Traders in Kuala Lumpur corroborated this market sentiment, with investors locking in profits before the weekend, coupled with a stronger ringgit, breaking the recent upward trend. Looking at related markets, the main soybean oil contract on the Dalian Commodity Exchange rose slightly by 0.07%, while the palm oil contract fell slightly by 0.04%. Soybean oil prices on the Chicago Board of Trade (CBOT) also fell slightly by 0.07%. This close price linkage between competing vegetable oils means that significant fluctuations in one commodity can quickly spread to other markets. The current cost advantage of palm oil relative to soybean oil is a key source of its resilient demand.
In addition to support from the food sector, dynamics in the energy market also offer potential gains for palm oil.
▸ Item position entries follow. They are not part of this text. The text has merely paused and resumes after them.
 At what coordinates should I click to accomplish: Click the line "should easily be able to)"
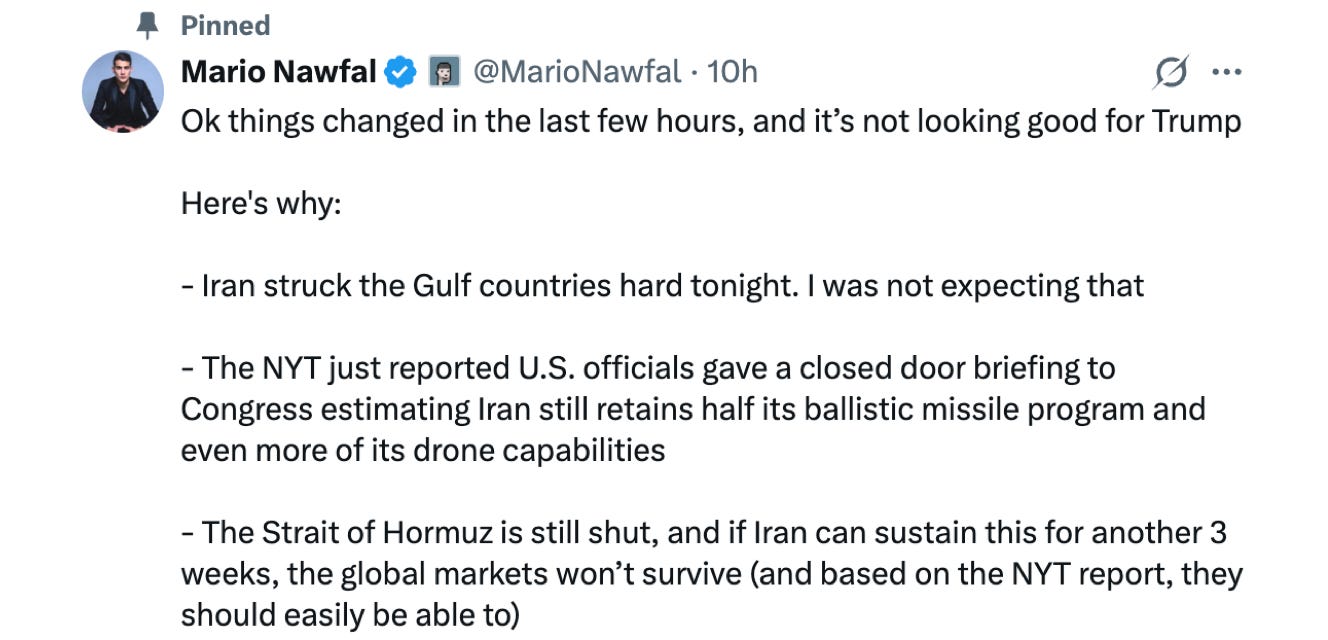[x=350, y=614]
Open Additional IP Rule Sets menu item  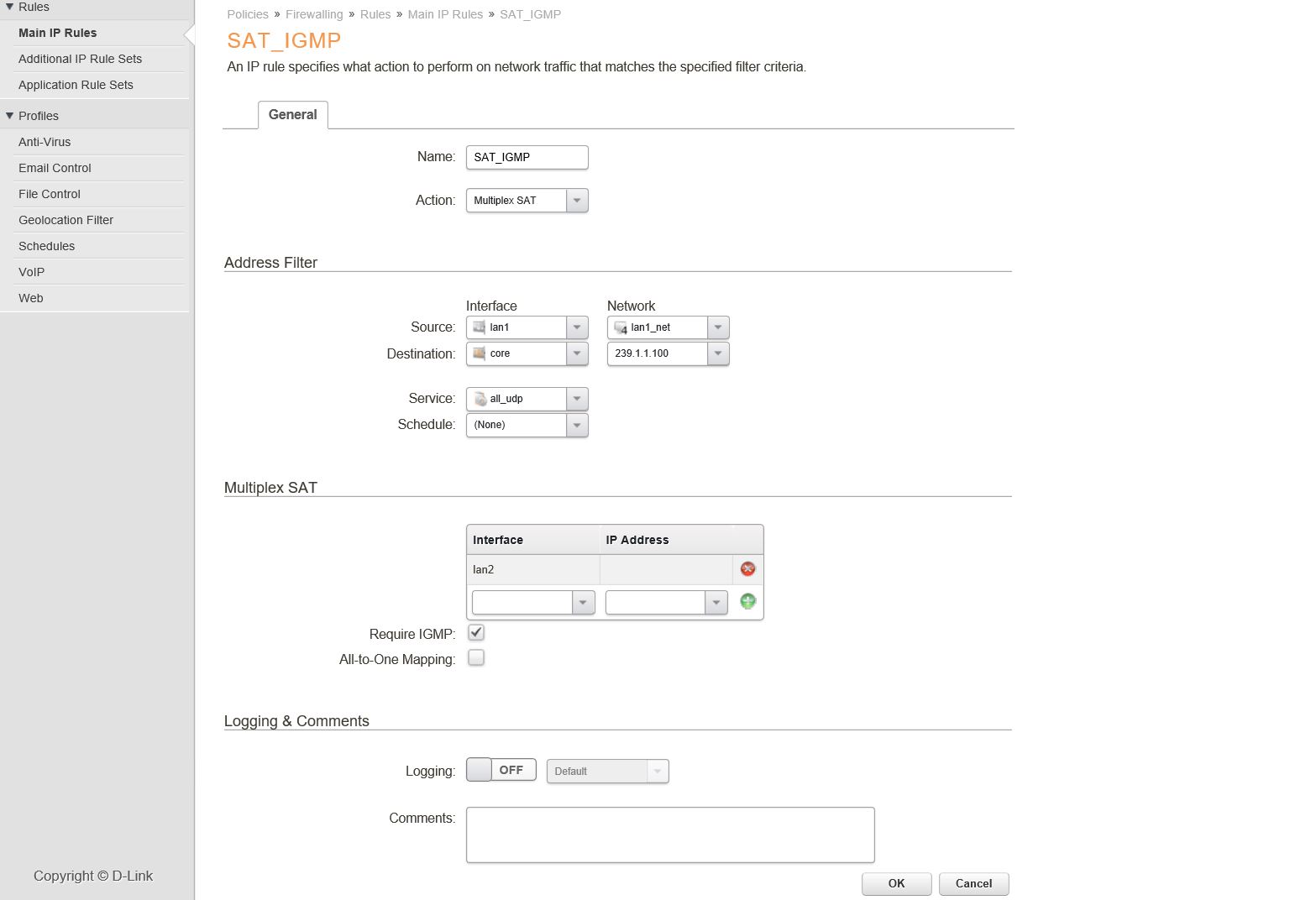coord(81,59)
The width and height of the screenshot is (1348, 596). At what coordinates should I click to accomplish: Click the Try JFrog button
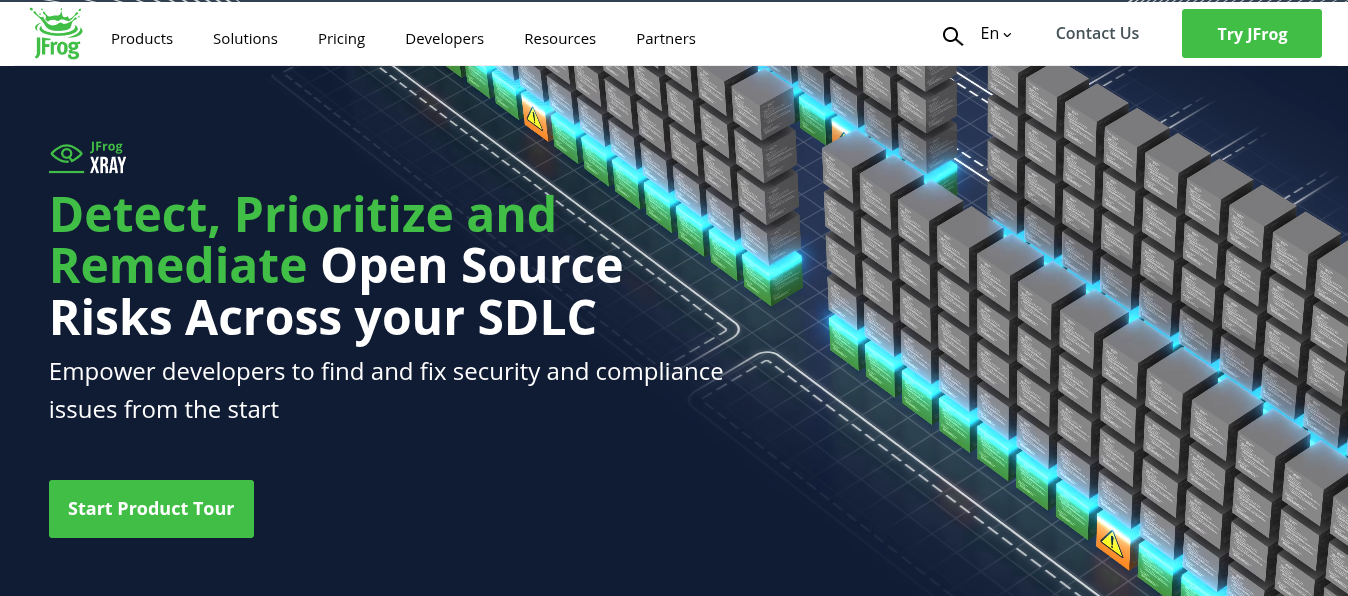[x=1251, y=33]
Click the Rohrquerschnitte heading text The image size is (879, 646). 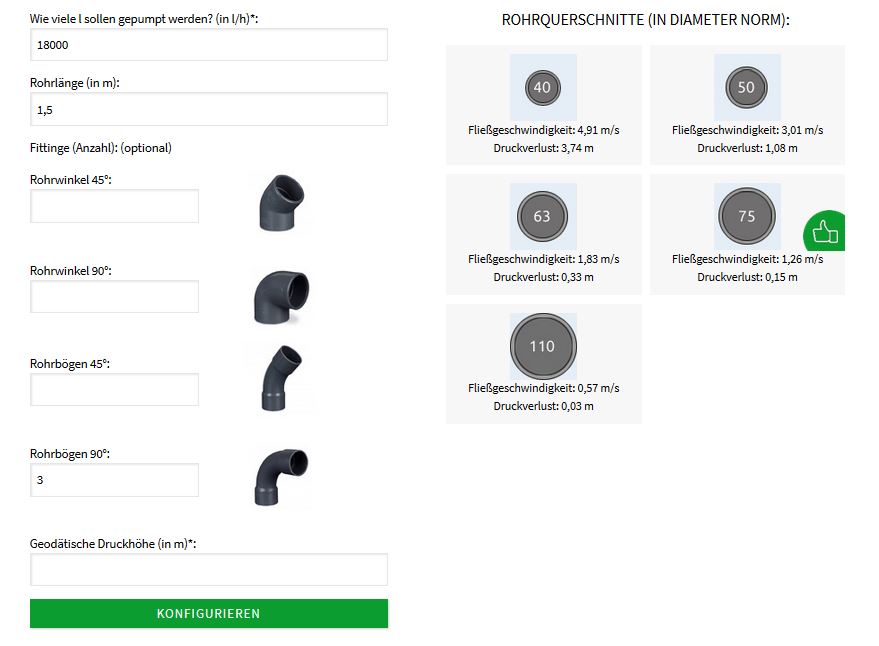tap(645, 20)
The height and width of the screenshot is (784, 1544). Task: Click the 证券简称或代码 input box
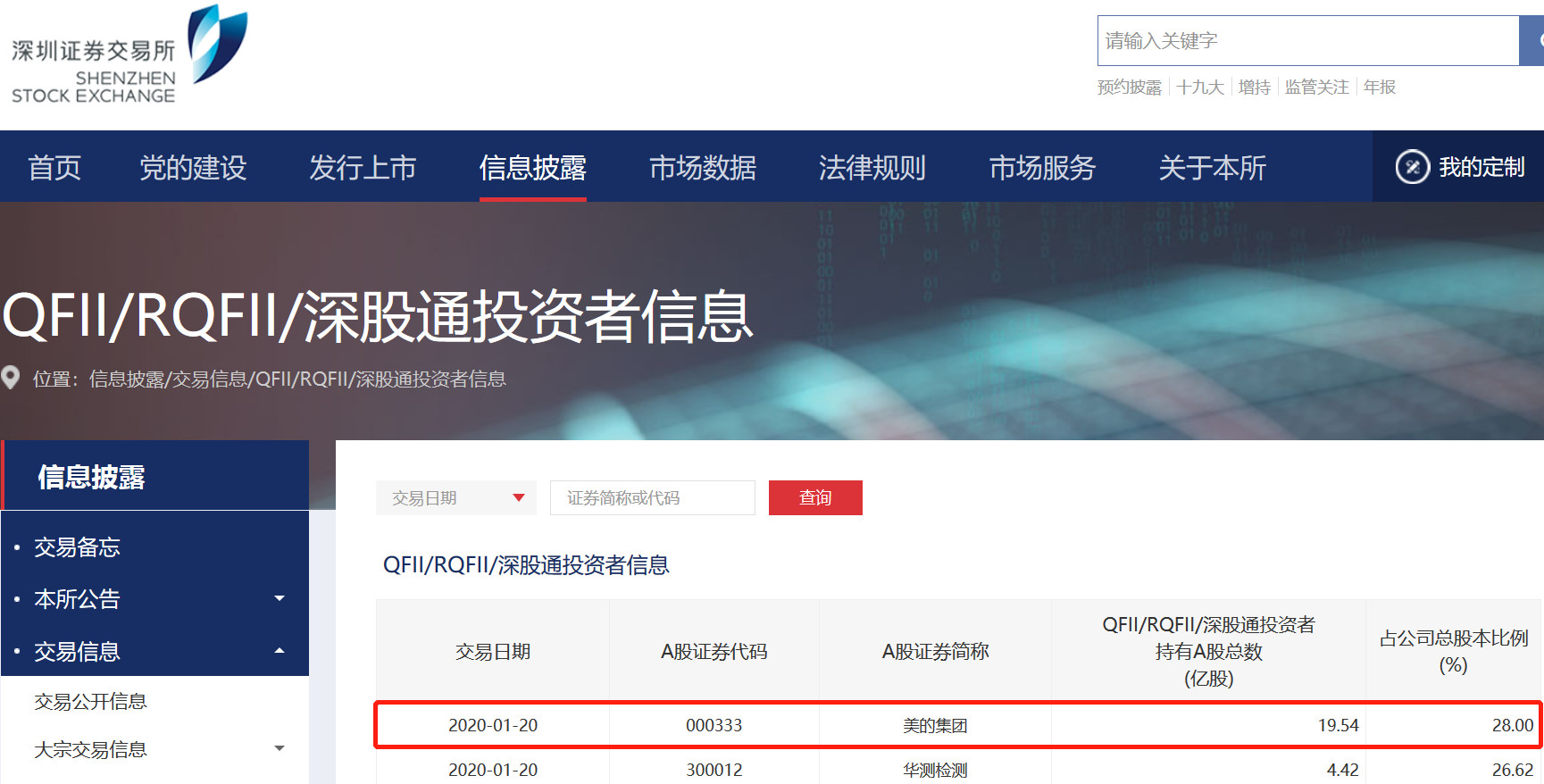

International crude oil prices have recently rebounded due to renewed geopolitical tensions raising concerns about supply stability in major oil-producing regions. Stronger crude oil prices enhance the economic viability of using palm oil as a biodiesel feedstock, opening up another avenue for demand-side growth. However, the sustainability of this bullish factor largely depends on the subsequent trend of crude oil prices and the actual implementation of biodiesel policies in various countries.
From a technical analysis perspective, a well-known institution's technical analyst pointed out that after failing to effectively break through the resistance level of 4211 ringgit per ton, palm oil contracts may face downward pressure towards the 4132 ringgit per ton level. This technical view is consistent with the current market's consolidation phase after a period of continuous gains, suggesting that traders should pay close attention to the defense and resistance levels at key price levels.
In summary, the palm oil market is currently at a juncture where bullish and bearish factors intertwine. Seasonal production cuts and holiday stockpiling provide solid price support, while the deep discount relative to soybean oil stabilizes export demand. Short-term challenges primarily stem from the financial sector, including fluctuations in the ringgit exchange rate and profit-taking after continuous price increases. In the coming weeks, market focus will be on monthly production and inventory data from major producing countries to verify the actual strength of the production cut cycle. Simultaneously, the purchasing pace of major importing countries like India and the extent to which the biodiesel theme driven by crude oil prices will be key variables influencing medium- to long-term price directions. Despite short-term technical correction pressures, the market is likely to maintain a generally bullish and volatile pattern unless there are fundamental changes in the core economic fundamentals.